TASK GOAL:
The answer must match the listing exactly, with every line written out again.

* * * * *

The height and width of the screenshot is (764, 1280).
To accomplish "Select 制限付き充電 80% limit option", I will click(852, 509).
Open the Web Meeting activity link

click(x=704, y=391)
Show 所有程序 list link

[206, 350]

* * * * *

RESPONSE:
The height and width of the screenshot is (764, 1280).
To accomplish "Select 制限付き充電 80% limit option", I will click(852, 509).
Open the Web Meeting activity link

click(x=704, y=391)
Show 所有程序 list link

[206, 350]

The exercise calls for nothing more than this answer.